Die Macht der Worte
Als Mario Draghi im Herbst 2011 die Führung der Europäischen Zentralbank (EZB) übernahm, befand sich die Eurozone mitten in der Schuldenkrise. Für Griechenland, Irland und Portugal waren bereits Rettungspakete in Milliardenhöhe geschnürt worden und gleichzeitig drohte sich die Krise auf Italien und Spanien auszuweiten. Manch ein Anleger befürchtete damals den Kollaps der gesamten europäischen Währungsunion. So war der neue EZB-Präsident vom ersten Tag an stark gefordert. Unter seiner Führung wurden zunächst die beiden Zinserhöhungen seines Vorgängers – die sich im Nachhinein als klarer Fehler erwiesen – rückgängig gemacht. Es folgte ein dreijähriges Kreditprogramm für Geschäftsbanken im Gesamtumfang von über EUR 1000 Mrd. Ende Juli 2012 hielt Mario Draghi eine denkwürdige Rede in London, die seine Amtszeit massgeblich prägte und heute als entscheidender Wendepunkt in der Schuldenkrise angesehen wird. Er sagte wörtlich: «Im Rahmen ihres Mandates ist die EZB bereit, alles Notwendige zu tun, um den Euro zu erhalten. Und glauben Sie mir, es wird genug sein.» Draghis Rede belegt, dass Geldpolitik oftmals keine exakte Wissenschaft ist und wenige Worte von Zentralbankvertretern viel bewirken können. Zurecht wird Mario Draghi deshalb von seinen Anhängern als Retter des Euro betitelt.

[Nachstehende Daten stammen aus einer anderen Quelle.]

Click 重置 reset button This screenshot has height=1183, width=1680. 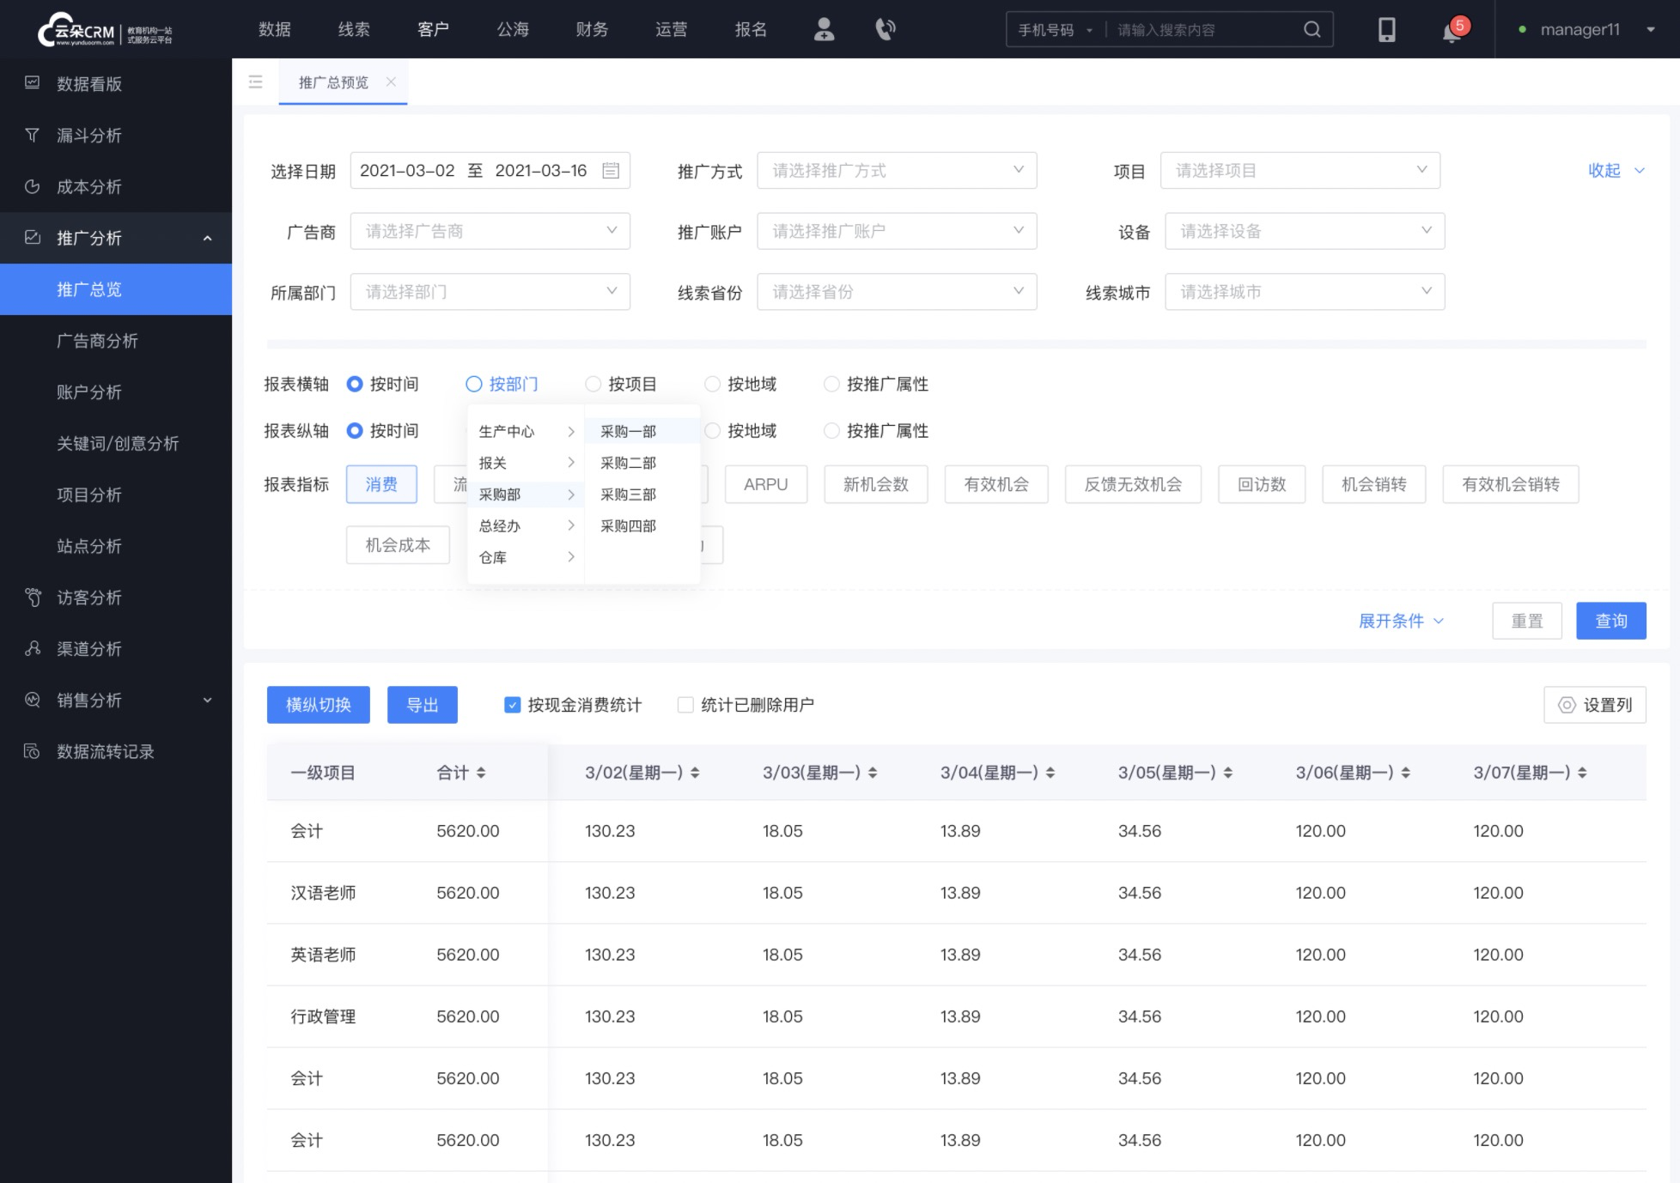(1528, 621)
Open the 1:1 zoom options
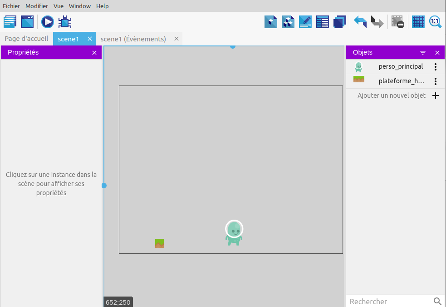The width and height of the screenshot is (446, 307). pyautogui.click(x=435, y=22)
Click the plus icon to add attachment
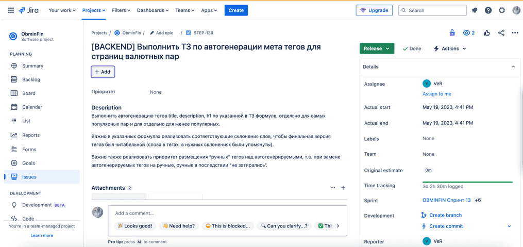This screenshot has width=523, height=247. tap(343, 188)
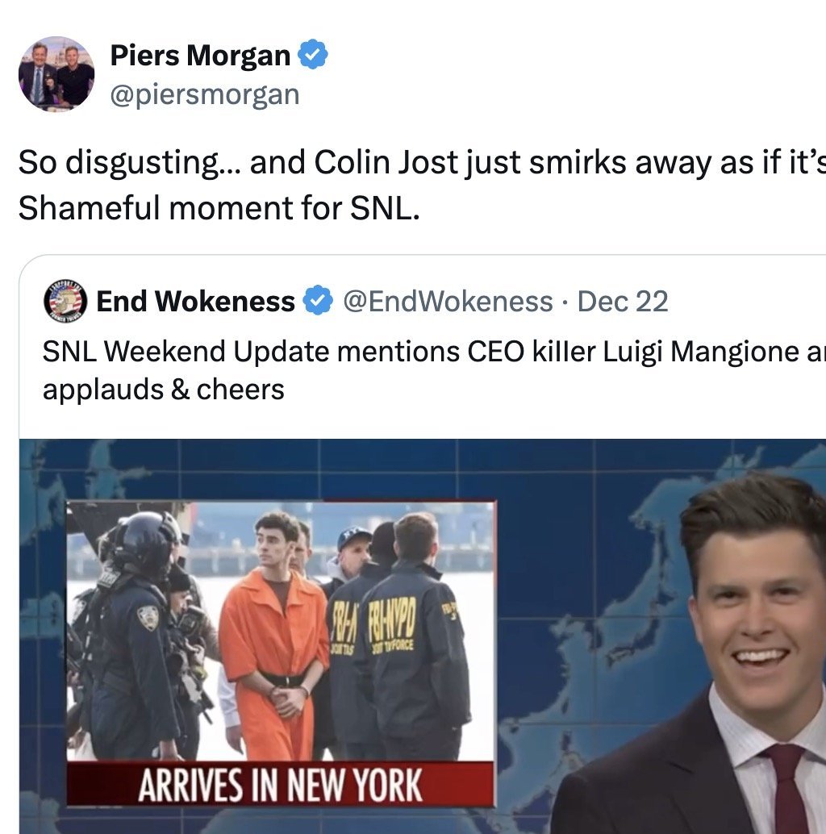Viewport: 826px width, 834px height.
Task: Click the Dec 22 timestamp
Action: [622, 302]
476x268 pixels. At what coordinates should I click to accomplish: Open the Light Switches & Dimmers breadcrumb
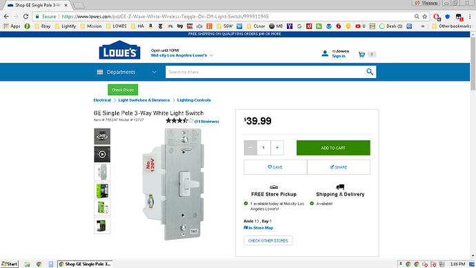[144, 100]
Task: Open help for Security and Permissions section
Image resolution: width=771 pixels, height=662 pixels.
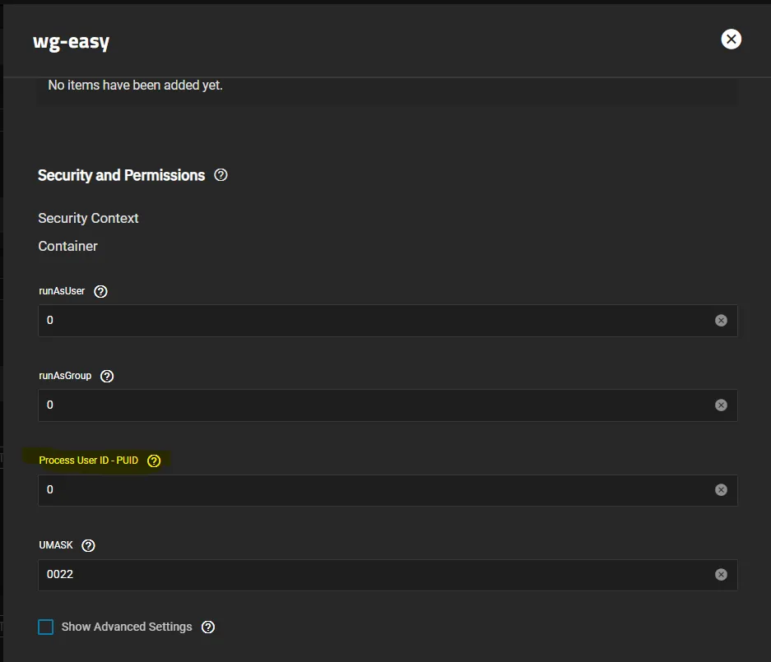Action: click(221, 175)

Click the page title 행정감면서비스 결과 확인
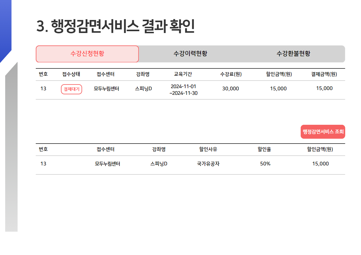(x=115, y=27)
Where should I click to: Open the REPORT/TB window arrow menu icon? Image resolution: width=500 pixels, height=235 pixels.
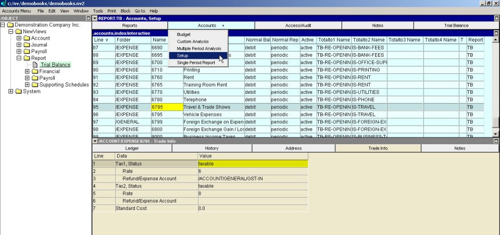[x=95, y=18]
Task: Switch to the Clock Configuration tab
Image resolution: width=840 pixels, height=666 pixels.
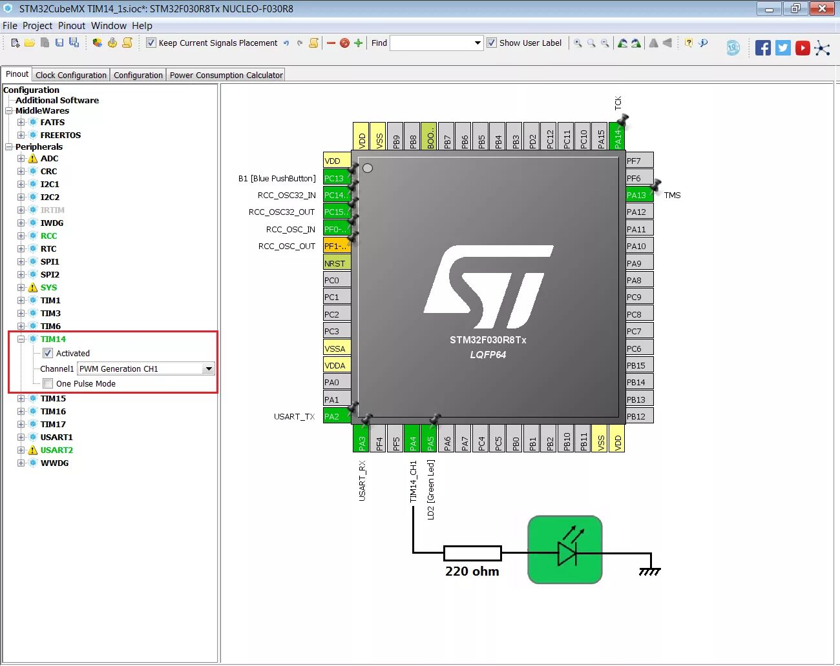Action: coord(70,74)
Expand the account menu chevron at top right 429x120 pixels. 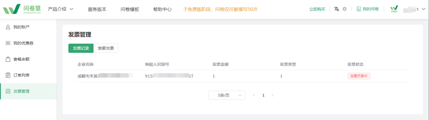point(424,9)
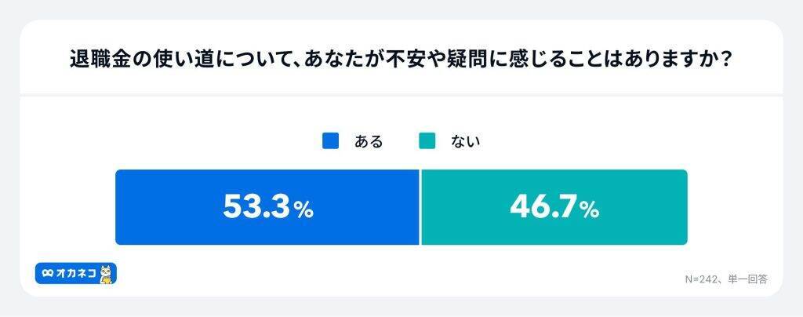
Task: Select the ある legend label
Action: click(x=369, y=142)
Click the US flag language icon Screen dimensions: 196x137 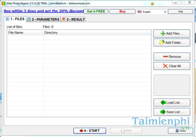click(x=140, y=12)
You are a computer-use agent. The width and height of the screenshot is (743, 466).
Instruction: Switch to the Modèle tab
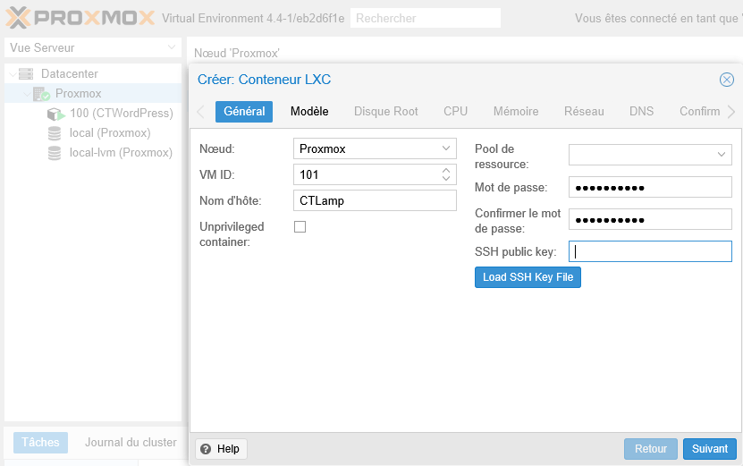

Verpasste Normalisierung und Festhalten am Inflationsziel
Die Eurozone kehrte Mitte 2013 wieder auf den Wachstumspfad zurück und auch die Arbeitslosenrate begann zu sinken.
Wachstum und Arbeitslosigkeit in der Eurozone
Trotzdem dehnte die EZB ihre expansive Geldpolitik weiter aus, um die aus ihrer Sicht zu tiefe Inflation in Richtung der Zielmarke von knapp 2% zu treiben. Unter anderem kündigte sie ein umfangreiches Wertschriftenkaufprogramm an, welches später ausgeweitet und mehrmals verlängert wurde, bevor es im Dezember 2018 endete. Insgesamt kaufte die Zentralbank Wertpapiere im Umfang von rund EUR 2600 Mrd., davon grösstenteils Staatsanleihen. Angesichts der konjunkturellen Eintrübung und der tiefen Inflation kündigte Mario Draghi im September 2019 ein weiteres Massnahmenpaket an – trotz erheblichem Widerstand aus den eigenen Reihen. Dabei wurde der Einlagesatz für Geschäftsbanken gesenkt und das Wertpapierkaufprogramm auf unbestimmte Zeit reaktiviert. Draghi geht damit als erster EZB-Präsident in die Geschichte ein, der die Zinsen während seiner Amtszeit nie erhöht, sondern immer nur gesenkt hat. Er muss sich vorwerfen lassen, den Zeitpunkt zur geldpolitischen Normalisierung verpasst zu haben. Schon fast dogmatisch hält die EZB an ihrem Inflationsziel fest, obschon strukturelle Faktoren wie die Globalisierung, neue Technologien und die Demografie die Inflation weltweit tief halten. Dies zeugt von einem ungebrochenen Glauben daran, dass die Wirtschaft einer Währungsunion mit 19 Mitgliedstaaten feingesteuert werden kann. Dennoch zeigt sich nur eine bescheidene Wirkung der zahlreichen Massnahmen auf Wachstum und Inflation. Die Kerninflation tendiert in der Eurozone nämlich seit Jahren seitwärts.
Kerninflation bleibt trotz expansiver Geldpolitik tief
Bittere Medizin mit starken Nebenwirkungen
Sowohl die Renditen auf Staatsanleihen als auch die Zinsen auf Firmenkredite und Hypotheken liegen auf historischen Tiefstständen. Trotzdem kann die Geldpolitik kein nachhaltiges Wachstum generieren. Das Tiefzinsumfeld bringt zudem bedeutende Nebenwirkungen mit sich. Namentlich könnten dies Preisblasen bei den Finanzwerten und eine daraus folgende Einkommens- und Vermögensungleichheit, eine erschwerte Finanzierung der Altersvorsorge, ein erhöhtes Risiko für Fehlinvestitionen oder die Bindung von unproduktivem Kapital bei Firmen sein. Eine unkonventionelle Geldpolitik kann im Krisenfall zwar erforderlich und sinnvoll sein, auf Dauer richtet sie jedoch mehr Schaden an, als sie Nutzen stiftet. Das vorläufige Fazit der Amtszeit von Mario Draghi fällt somit durchzogen aus.